Models wearing qipao walk the catwalk at a cultural event in Northeast China's Liaoning Province on October 14, 2021.Photo: IC
A designer stitches a qipao in her studio in East China's Shandong Province on April 10, 2019.Photo: IC
Zhou Zhuguang surveys his Shanghai workshop and rows of workers meticulously stitching high-collared Chinese dresses known as
qipao, some of which sell for nearly $5,000.
"It's a highly skilled craft," said Zhou, co-founder of Hanart, one of China's most well-known
qipao makers.
"Some of our tailors spend a lifetime learning to make
qipao."
The price tag also reflects enduring demand for the
qipao.
Drawing on traditional design elements, the dress was popularized in 1920s Shanghai.
A mass-produced
qipao, sometimes seen at weddings or other formal occasions, can be bought today for as little as 100 yuan ($16).
But Zhou, 59, has found a market for higher-end designs among well-heeled Chinese fashionistas.
Zhou previously dealt in lower-priced
qipao before founding Hanart in 1998 in partnership with Chu Hongsheng, a legendary
qipao designer who fitted Chinese film actresses and the wives and daughters of Shanghai mafia bosses.

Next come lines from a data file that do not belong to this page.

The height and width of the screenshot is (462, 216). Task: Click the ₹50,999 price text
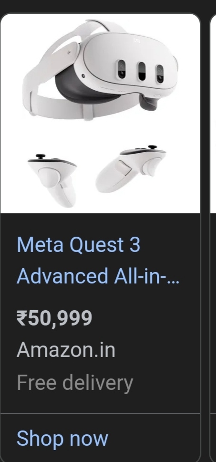(54, 318)
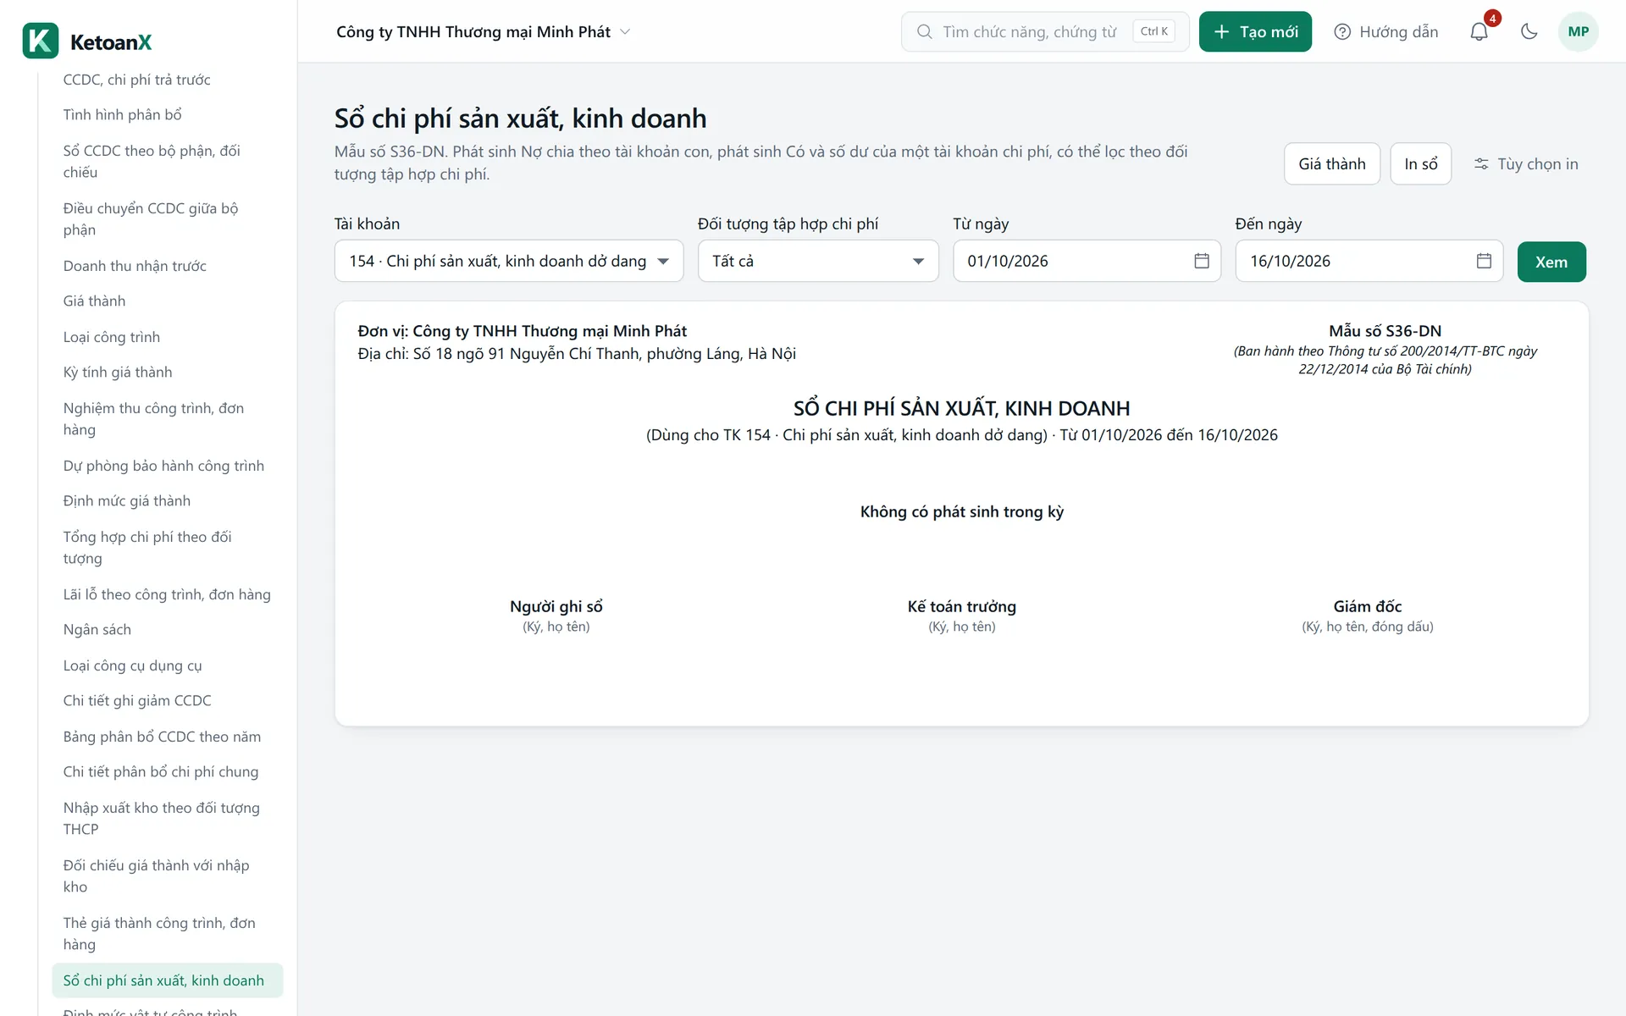Open calendar picker for Đến ngày
1626x1016 pixels.
(x=1484, y=261)
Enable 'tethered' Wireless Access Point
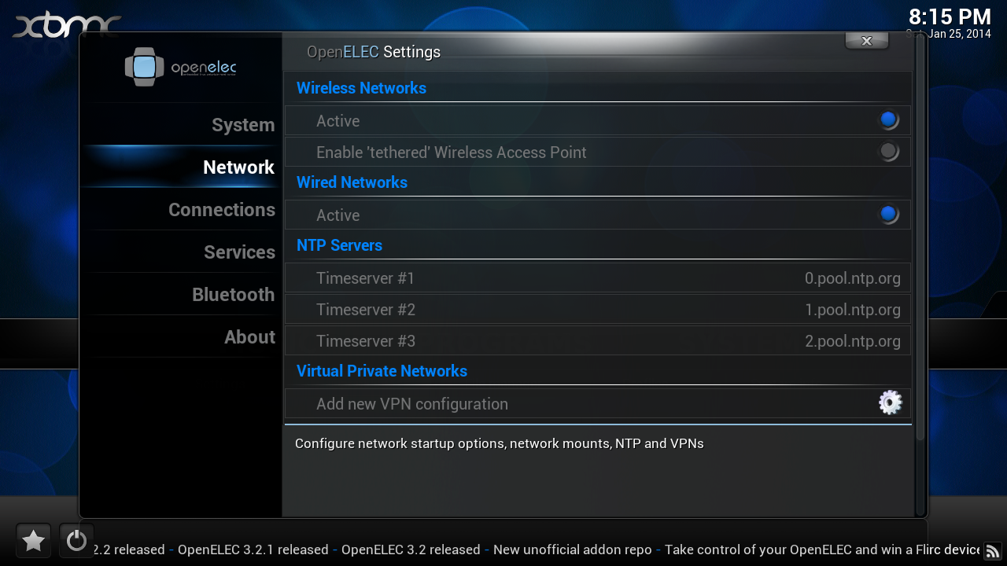 click(888, 151)
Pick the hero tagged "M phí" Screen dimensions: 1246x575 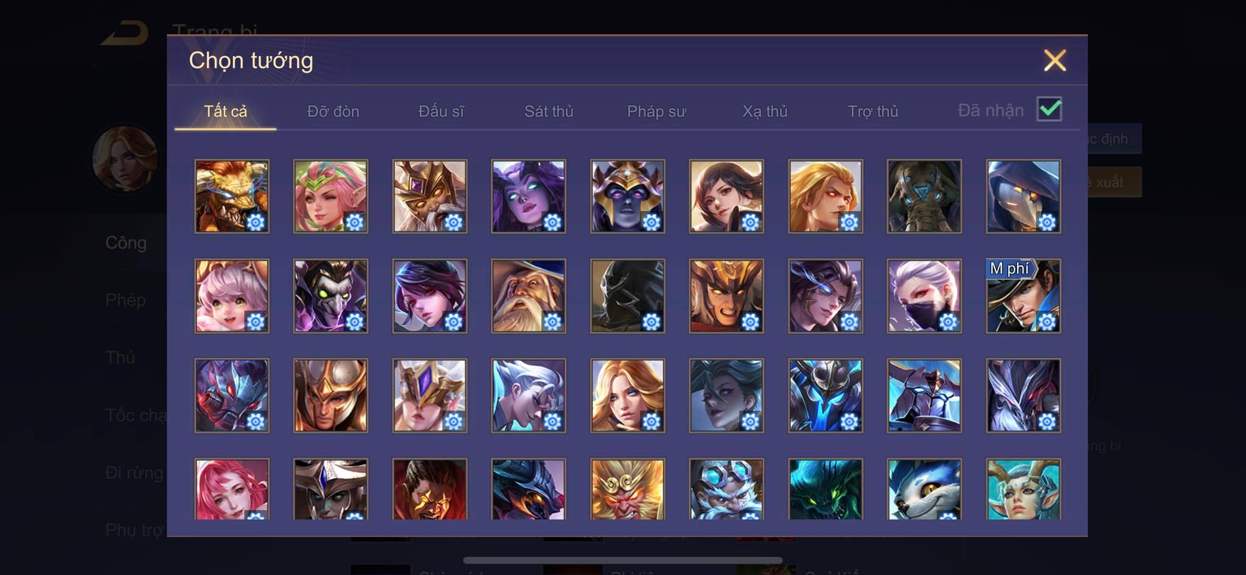coord(1023,296)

Chu died in 2017 at the age of 99.
Cultural value "(Low price) isn't the true essence of the
qipao," said Zhou, who feels that such an iconic Chinese fashion staple requires more luxurious materials, bolder designs and hand-crafted precision, which inevitably push prices up.
Zhou displayed these at a Shanghai show in late 2021 which featured "modern, altered
qipao" designs combining the classic Mandarin collar and body-hugging fit with less traditional elements such as lace, fringes, velvet, sequins and rich embroidery.
"We want more young people to wear
qipao," Zhou said of his design re-boot.
To Yang Zhenzhen, who owns a Shanghai
qipao shop and is an online influencer of the dress style, cracking the youth market is essential to keeping the tradition alive.
Her shop targets buyers aged 25-45 with
qipao starting at around $600.
"Young people bring new life and energy" to the
qipao, said Yang, 28, who has been smitten with the dress since childhood and began collecting them five years ago.
"If young people don't wear them, then by the time they grow old there won't be anyone wearing them," she said.
Yang admitted that youth acceptance suffers from a stereotype that
qipao are for elderly women, or the belief that pop culture uses the dress to objectify Chinese women.
"These are deep misconceptions... so I want to popularize it as best I can and let people know the real meaning of
qipao," she said. That includes the dress's role in breaking down gender norms for women during the 1920s. The sense of freedom associated with that will never go out of style, she adds.